Wenn Erinnerung schmerzt

MENSCHENRECHTE Warum gerade schwere staatsterroristische Verbrechen häufig nicht bestraft werden, zeigen Knut Rauchfuss und Bianca Schmolze

Auch eine internationale Verwaltung ist kein Garant gegen die Straflosigkeit

VON ANETTE LANG

Im Jahr 1977 nannten sie ihn noch den „blonden Engel“. Der junge Mann unterstützte angeblich die Protestaktionen der Madres de Plaza de Mayo gegen die argentinische Militärdiktatur. Was kaum jemand wusste, war, dass der „blonde Engel“ ein Spitzel und Angehöriger des Marinegeheimdienstes namens Alfredo Astiz war und später zehn Frauen der Gruppe an die Entführungskommandos denunzierte. Schätzungsweise 30.000 Menschen wurden unter der Junta in Argentinien entführt, gefoltert und ermordet.

Später sind die Madres zu Recht zur vielleicht berühmtesten NGO der Welt avanciert. Von ihnen und von vielen anderen Organisationen, die sich für die Aufklärung von staatlichen Verbrechen einsetzen, handelt das Buch „Kein Vergeben. Kein Vergessen. Der internationale Kampf gegen die Straflosigkeit“ von Bianca Schmolze und Knut Rauchfuss.

Und eben auch von Menschen wie Alfredo Astiz, der ab 1986 mehrmals vor Gericht stand. Der Geheimdienstler, dem Entführung, Folter und Mord vorgeworfen wurden, wurde tatsächlich 2006 in Argentinien verurteilt.

Mut und Beharrlichkeit

In fünf dicht recherchierten Kapiteln zeigt Rauchfuss, wie die demokratischen Nachfolgeregierungen in Argentinien, Chile, Uruguay, Paraguay und Guatemala mit dem Erbe der Diktatur umgehen. Anhand der beiden Instrumente Wahrheitskommission und Amnestiegesetz verdeutlicht der Autor das Ringen um Strafverfolgung zwischen den Regierungen und der betroffenen Bevölkerung, das nun schon mehrere Dekaden andauert.
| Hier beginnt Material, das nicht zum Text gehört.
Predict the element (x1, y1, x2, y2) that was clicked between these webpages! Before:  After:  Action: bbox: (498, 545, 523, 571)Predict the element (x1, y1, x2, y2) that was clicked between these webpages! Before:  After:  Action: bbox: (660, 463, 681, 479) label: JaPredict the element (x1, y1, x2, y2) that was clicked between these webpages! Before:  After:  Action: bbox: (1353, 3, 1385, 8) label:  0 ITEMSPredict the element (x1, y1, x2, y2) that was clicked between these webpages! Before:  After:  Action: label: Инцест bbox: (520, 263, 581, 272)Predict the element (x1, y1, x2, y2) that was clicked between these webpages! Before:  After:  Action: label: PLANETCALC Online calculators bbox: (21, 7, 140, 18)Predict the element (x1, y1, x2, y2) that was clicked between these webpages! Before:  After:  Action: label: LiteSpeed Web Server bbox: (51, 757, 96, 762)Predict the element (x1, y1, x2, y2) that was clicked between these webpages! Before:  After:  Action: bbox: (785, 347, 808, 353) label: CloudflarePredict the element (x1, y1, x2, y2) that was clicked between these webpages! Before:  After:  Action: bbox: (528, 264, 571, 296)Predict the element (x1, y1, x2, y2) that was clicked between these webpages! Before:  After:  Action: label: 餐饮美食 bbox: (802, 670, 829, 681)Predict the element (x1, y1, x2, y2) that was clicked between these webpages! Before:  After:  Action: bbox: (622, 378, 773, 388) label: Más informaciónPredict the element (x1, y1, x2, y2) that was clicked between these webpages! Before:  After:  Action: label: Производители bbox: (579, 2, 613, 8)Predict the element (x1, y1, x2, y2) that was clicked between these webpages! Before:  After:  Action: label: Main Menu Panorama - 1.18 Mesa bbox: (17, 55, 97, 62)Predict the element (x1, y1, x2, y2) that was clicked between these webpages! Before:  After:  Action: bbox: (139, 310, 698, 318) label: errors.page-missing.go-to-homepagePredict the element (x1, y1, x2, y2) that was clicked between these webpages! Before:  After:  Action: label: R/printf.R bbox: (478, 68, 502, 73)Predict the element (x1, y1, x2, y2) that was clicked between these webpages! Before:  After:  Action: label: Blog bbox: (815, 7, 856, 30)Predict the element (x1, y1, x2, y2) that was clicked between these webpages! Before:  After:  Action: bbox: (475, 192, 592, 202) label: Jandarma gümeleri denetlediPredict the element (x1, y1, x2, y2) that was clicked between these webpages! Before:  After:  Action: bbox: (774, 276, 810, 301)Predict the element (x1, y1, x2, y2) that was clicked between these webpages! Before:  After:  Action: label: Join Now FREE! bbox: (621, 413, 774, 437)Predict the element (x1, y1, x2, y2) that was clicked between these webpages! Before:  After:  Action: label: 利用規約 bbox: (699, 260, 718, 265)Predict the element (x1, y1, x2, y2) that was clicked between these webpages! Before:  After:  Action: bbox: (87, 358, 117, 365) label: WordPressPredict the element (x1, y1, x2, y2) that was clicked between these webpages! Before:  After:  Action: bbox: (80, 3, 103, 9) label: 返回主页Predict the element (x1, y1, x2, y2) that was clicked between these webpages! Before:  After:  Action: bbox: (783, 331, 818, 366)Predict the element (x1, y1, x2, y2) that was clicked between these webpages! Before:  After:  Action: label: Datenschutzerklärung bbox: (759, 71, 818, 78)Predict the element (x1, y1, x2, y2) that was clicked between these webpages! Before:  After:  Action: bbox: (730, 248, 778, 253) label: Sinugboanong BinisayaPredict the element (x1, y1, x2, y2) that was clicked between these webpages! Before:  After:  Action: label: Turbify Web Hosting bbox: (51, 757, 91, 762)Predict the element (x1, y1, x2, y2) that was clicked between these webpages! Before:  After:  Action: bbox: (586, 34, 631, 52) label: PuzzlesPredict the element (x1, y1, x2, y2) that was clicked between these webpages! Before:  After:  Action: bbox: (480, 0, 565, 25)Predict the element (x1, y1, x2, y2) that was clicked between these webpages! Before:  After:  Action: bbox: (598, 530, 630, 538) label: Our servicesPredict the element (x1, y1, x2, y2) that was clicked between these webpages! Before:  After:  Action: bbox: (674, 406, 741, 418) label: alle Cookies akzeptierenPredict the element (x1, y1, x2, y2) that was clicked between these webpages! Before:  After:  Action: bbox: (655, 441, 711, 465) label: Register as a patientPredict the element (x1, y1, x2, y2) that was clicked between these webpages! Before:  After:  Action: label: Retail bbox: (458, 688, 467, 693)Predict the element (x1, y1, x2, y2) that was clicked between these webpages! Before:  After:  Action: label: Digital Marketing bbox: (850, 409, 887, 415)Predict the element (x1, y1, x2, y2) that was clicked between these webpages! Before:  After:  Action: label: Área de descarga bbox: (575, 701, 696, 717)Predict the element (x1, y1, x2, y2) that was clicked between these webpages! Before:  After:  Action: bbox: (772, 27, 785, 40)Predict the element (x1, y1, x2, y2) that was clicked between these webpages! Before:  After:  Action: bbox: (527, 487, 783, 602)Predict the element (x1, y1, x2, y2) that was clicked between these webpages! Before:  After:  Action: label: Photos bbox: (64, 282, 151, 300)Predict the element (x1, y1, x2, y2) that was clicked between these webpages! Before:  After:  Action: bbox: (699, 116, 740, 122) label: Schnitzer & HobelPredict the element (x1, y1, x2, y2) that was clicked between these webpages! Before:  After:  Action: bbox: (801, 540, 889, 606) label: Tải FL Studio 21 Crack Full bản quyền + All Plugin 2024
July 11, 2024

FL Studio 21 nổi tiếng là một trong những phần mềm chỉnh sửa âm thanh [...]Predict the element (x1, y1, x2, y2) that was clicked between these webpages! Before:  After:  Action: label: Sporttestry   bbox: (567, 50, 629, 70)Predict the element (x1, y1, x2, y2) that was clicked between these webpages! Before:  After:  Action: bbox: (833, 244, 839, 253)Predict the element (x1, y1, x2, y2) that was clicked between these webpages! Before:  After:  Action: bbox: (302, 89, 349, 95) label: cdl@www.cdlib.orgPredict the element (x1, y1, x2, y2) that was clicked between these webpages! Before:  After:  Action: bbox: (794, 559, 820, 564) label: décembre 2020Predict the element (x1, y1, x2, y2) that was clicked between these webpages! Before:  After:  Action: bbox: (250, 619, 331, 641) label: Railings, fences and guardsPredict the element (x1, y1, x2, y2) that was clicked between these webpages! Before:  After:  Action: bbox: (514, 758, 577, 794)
Rauchfuss’ Ausführungen bleiben dabei basisorientiert, und der Autor hat mit seiner Gewichtung völlig Recht. Denn in vielen Fällen sind es gerade Einzelne, kleine Zusammenschlüsse von Angehörigen und Überlebenden des Staatsterrors, die sich dem staatlichen Vergeben und Vergessen entgegenstellen. Mit erstaunlichem Mut, mit Beharrlichkeit und Kreativität fanden einige sogar Möglichkeiten, die Straflosigkeit zu unterwandern. Die Abuelas de Plaza de Mayo etwa entdeckten mit dem Tatbestand der Kindesentführung ein Verbrechen, das nicht von der argentinischen Amnestieregelung gedeckt wurde. Heute gibt es sogar einen Paragrafen in der Internationalen Kinderrechtskonvention, der nach ihnen benannt ist.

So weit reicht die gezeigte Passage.